The DVD was on 2 discs, and I stopped watching about 90% of the way through disc one.
I could review it with a handful of words: Pointless, pretentious, boring, and a betrayal of Fitzgerald.
But because I am (as anyone who knows me can attest) more verbose, I will go a little more in depth, not on the first few, as they are subjective (I found it pointless, pretentious and boring. Your mileage may vary).
I'll focus on the last: this movie was a complete and utter betrayal of the story.
I'm not dumb. I know, as most people do, that a prose work like a novel will have to become something different when adapted into a film. It has to. Different medium, different storytelling needs. This is all the more necessary with a short story, which will require fleshing out the story to make it a full film narrative.
The key is to keep the spirit of the original piece.

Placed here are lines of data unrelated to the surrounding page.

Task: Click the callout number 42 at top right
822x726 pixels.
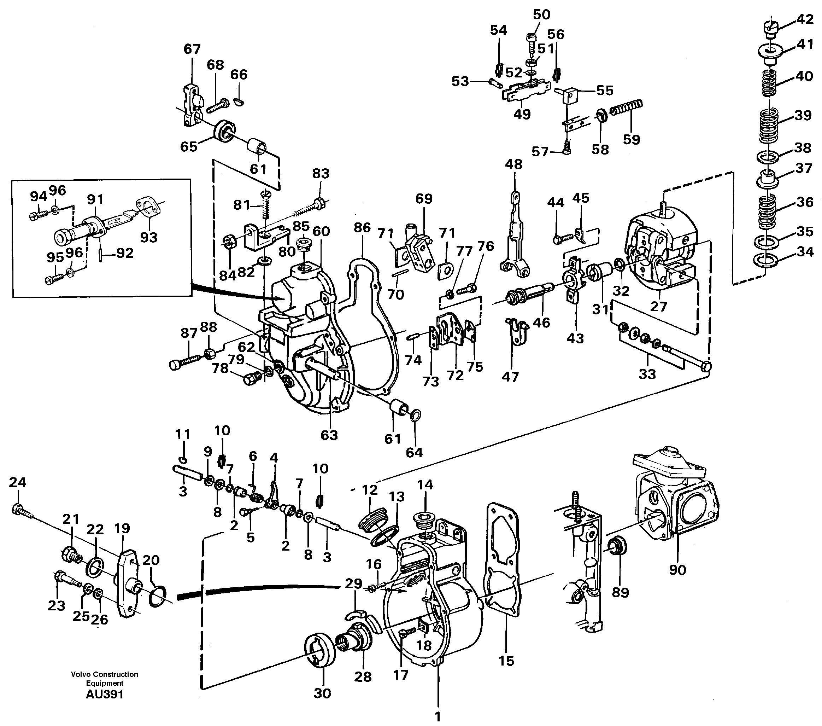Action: (x=805, y=19)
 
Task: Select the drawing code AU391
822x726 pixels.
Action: (x=105, y=694)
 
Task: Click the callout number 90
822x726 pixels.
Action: (x=677, y=569)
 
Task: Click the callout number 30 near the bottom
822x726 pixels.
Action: (x=322, y=693)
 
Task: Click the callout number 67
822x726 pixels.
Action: (x=192, y=49)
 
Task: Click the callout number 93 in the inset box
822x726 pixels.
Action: (x=148, y=237)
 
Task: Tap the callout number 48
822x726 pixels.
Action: (x=514, y=164)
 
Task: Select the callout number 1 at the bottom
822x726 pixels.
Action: (x=438, y=716)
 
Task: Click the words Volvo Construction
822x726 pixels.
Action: (x=105, y=674)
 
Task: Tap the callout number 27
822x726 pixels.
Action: (x=659, y=307)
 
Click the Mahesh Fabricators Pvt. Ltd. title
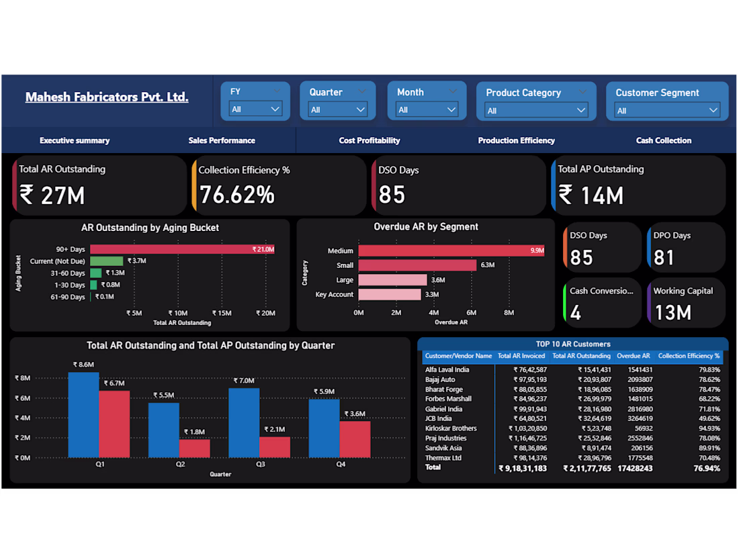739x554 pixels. (x=107, y=97)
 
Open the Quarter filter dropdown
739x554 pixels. (x=337, y=109)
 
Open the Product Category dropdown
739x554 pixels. (x=536, y=111)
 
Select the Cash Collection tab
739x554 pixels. (x=664, y=140)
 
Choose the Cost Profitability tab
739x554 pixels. (x=370, y=140)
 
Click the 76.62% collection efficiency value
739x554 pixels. (x=237, y=195)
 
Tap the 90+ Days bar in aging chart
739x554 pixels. (x=182, y=249)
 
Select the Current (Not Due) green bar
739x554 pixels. (x=107, y=261)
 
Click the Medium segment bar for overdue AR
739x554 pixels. (x=451, y=250)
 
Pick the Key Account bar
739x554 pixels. (x=390, y=294)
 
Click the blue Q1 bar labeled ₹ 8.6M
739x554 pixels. (x=83, y=414)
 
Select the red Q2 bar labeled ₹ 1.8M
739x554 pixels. (x=195, y=449)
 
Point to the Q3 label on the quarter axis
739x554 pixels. (x=261, y=464)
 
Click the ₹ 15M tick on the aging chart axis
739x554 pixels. (x=222, y=313)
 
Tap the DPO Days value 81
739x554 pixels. (x=664, y=258)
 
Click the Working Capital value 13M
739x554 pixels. (x=673, y=313)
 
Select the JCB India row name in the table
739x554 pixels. (x=438, y=418)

And this is the biggest way in which the film fails, utterly and completely. Some people are suggesting Eric Roth could (or worse, should) get an Oscar nomination for Adapted Screenplay. Those people should either be shot, or should have someone explain the concept of 'adapting' to them. Perhaps both.
This isn't an adaptation. It's a completely new story, build around the concept of aging backwards, and beyond that retaining only (no joke) Benjamin's name and the title.
Little changes, like changing the name of Benjamin's father, suggest Roth may not have even read the story. The bigger changes, like making it so that Benjamin's emotions reflect his age, not his body's age, pretty much confirm that Roth couldn't have. Worse, they take the heart of what Fitzgerald was doing with his story, and turn it upside down.
Fitzgerald wrote a whimsical tale musing on how, even if our bodies aged backwards, certain things remain the same. A person whose body looks and feels 70 will behave like a 70 year old, even if he's a newborn. And a person whose body looks and feels like a teenager will mope and have out of control emotions, even if he's been alive for 50+ years and experienced a lifetime of wisdom.
In the movie, however, Benjamin is just a person with an odd physical disability. For the first 10 years of his life, his moods were those of a child growing from 0-10 years old, even if his body looked like an old man's. This way of emotionally aging continued throughout the film, or at least as far as I could tolerate watching it.
I suspect this was done to make the epic love story they tried to build not seem creepy (guess Fincher lost that one). You see, when Benjamin has a 70 year old body, he's really 13, so it's okay that he gets a crush on a 13 year old girl.
There are changes everywhere. Some, like the father's name, seem kinda pointless, but don't really betray the spirit of the short story. Others, like giving Benjamin a happy home of senior citizens to grow up in, continue to miss the entire point of the story.
Like I said, everyone knows a story has to change to become a film.
But get the spirit of the piece right.
Then there's the pointless, pretentious and boring part. That makes it all the more painful because at least if it were a complete betrayal of Fitzgerald and a decent film, I might have watched the whole thing.
Anyway, if you saw this movie, you have my condolences. If you haven't, don't bother. Check out the original story, or if you want something more visual, check out what Kevin Cornell's done with it.
I'm not just pimping our stuff here - I think you should all check out the prose story first and foremost (though I'd love it if you checked out the graphic novel).
I'm just trying to undo the damage this story has taken at the hands of people who really should have known better. Because if they didn't respect the Fitzgerald story, why'd they want to make a movie of it?
Besides, if they don't have any respect at all for F. Scott Fitzgerald, they don't deserve any of my respect or time.